## DATA PROVIDED
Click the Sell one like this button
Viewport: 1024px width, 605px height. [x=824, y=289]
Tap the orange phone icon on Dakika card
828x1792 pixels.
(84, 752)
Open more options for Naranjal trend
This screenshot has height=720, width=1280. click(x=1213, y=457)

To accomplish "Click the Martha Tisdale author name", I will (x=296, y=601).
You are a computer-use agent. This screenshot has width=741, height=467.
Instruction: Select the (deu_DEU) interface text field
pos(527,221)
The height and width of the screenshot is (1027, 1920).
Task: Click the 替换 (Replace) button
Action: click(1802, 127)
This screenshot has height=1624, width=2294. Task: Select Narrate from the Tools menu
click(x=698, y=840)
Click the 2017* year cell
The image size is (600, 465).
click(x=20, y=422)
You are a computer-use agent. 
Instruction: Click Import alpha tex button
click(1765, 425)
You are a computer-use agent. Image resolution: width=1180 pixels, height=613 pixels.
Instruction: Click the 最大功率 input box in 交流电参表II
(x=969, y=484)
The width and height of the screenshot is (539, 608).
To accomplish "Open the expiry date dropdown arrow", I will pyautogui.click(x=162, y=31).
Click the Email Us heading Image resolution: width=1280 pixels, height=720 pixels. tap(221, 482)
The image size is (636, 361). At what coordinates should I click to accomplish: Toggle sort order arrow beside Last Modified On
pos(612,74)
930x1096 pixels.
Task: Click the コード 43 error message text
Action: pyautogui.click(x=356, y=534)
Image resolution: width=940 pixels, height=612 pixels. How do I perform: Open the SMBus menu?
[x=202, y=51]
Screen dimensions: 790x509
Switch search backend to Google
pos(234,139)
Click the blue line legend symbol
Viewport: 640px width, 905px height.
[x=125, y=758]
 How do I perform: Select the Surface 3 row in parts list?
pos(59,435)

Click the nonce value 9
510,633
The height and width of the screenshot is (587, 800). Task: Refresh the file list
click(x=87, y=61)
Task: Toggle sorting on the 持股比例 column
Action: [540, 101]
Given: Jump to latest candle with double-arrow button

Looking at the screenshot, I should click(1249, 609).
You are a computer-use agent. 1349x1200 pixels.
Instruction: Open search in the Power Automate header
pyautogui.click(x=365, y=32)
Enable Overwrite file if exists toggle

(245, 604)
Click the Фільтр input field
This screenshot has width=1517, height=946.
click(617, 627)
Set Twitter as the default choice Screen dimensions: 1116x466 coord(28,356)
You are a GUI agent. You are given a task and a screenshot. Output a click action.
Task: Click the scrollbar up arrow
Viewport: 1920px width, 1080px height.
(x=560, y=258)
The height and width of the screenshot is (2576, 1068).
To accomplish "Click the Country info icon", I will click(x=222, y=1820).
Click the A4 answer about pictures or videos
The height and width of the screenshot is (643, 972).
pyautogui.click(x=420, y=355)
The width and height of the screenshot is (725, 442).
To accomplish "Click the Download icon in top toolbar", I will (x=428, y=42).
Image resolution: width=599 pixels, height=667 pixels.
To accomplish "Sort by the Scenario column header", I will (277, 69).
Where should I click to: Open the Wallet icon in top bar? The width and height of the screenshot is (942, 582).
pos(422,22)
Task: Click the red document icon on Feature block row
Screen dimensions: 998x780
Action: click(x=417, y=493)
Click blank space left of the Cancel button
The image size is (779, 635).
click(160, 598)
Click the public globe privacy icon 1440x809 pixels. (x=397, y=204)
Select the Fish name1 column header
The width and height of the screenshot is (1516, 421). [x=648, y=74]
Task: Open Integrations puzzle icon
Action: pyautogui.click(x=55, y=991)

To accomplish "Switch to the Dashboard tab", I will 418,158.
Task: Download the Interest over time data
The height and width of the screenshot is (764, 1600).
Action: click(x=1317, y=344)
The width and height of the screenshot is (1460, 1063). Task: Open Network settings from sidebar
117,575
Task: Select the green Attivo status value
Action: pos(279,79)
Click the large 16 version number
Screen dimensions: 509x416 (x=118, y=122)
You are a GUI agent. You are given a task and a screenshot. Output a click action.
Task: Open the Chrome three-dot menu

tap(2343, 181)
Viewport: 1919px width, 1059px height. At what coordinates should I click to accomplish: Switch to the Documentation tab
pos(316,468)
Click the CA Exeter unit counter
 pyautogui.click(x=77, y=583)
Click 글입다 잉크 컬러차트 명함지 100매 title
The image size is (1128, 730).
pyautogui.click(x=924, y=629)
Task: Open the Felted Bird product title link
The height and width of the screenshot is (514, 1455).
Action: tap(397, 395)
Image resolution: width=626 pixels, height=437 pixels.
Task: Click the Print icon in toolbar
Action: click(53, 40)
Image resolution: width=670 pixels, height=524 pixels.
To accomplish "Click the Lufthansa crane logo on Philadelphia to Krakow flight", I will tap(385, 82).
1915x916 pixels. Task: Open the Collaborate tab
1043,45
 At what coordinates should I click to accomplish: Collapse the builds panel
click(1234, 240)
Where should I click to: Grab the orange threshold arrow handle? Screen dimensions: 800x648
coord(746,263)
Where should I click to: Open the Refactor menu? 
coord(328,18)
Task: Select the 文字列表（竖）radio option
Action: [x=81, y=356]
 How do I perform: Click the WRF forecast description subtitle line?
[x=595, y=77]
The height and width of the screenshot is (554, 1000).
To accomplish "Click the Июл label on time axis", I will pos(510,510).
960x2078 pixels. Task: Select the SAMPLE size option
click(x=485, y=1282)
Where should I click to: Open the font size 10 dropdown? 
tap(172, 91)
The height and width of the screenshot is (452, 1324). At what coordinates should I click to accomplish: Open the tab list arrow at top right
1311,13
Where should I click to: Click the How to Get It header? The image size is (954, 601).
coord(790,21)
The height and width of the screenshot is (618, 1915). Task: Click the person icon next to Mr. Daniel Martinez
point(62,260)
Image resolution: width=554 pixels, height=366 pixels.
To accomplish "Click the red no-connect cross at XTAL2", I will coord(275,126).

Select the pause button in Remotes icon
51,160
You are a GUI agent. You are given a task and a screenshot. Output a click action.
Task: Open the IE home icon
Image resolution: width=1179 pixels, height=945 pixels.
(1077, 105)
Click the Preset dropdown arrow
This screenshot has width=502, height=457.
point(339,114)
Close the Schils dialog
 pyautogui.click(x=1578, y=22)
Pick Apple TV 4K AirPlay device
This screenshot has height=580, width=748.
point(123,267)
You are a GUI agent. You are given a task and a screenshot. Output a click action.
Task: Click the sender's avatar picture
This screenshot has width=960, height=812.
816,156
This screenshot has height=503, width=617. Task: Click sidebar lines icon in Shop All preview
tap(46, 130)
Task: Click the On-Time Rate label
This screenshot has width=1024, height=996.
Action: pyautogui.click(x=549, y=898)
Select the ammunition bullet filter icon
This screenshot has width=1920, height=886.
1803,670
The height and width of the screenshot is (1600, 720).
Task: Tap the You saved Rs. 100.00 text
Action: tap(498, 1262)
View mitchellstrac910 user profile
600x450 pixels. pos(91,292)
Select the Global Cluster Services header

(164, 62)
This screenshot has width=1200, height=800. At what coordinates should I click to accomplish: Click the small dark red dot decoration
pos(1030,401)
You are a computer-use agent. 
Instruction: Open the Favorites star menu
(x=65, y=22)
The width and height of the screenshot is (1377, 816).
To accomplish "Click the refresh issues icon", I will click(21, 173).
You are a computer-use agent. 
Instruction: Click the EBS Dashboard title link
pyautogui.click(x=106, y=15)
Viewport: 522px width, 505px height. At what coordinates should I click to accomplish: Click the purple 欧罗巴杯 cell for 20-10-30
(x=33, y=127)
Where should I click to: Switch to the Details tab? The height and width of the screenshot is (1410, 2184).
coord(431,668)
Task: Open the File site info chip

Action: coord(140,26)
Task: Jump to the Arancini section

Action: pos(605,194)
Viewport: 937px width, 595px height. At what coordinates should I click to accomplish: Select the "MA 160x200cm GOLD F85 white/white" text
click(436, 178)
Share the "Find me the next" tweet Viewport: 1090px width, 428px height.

## WHAT IS REQUIRED
Switch every "Instruction" to "Goal" in the part of the records that opens at the first line and closes with the line containing "(x=969, y=484)", and give that part back with nothing else changed.

## RESULT OF THE EXERCISE
Click the Sell one like this button
Viewport: 1024px width, 605px height. [x=824, y=289]
Tap the orange phone icon on Dakika card
828x1792 pixels.
(84, 752)
Open more options for Naranjal trend
This screenshot has height=720, width=1280. click(x=1213, y=457)

To accomplish "Click the Martha Tisdale author name", I will (x=296, y=601).
You are a computer-use agent. This screenshot has width=741, height=467.
Goal: Select the (deu_DEU) interface text field
pos(527,221)
The height and width of the screenshot is (1027, 1920).
Task: Click the 替换 (Replace) button
Action: click(1802, 127)
This screenshot has height=1624, width=2294. Task: Select Narrate from the Tools menu
click(x=698, y=840)
Click the 2017* year cell
The image size is (600, 465).
click(x=20, y=422)
You are a computer-use agent. 
Goal: Click Import alpha tex button
click(1765, 425)
You are a computer-use agent. Image resolution: width=1180 pixels, height=613 pixels.
Goal: Click the 最大功率 input box in 交流电参表II
(x=969, y=484)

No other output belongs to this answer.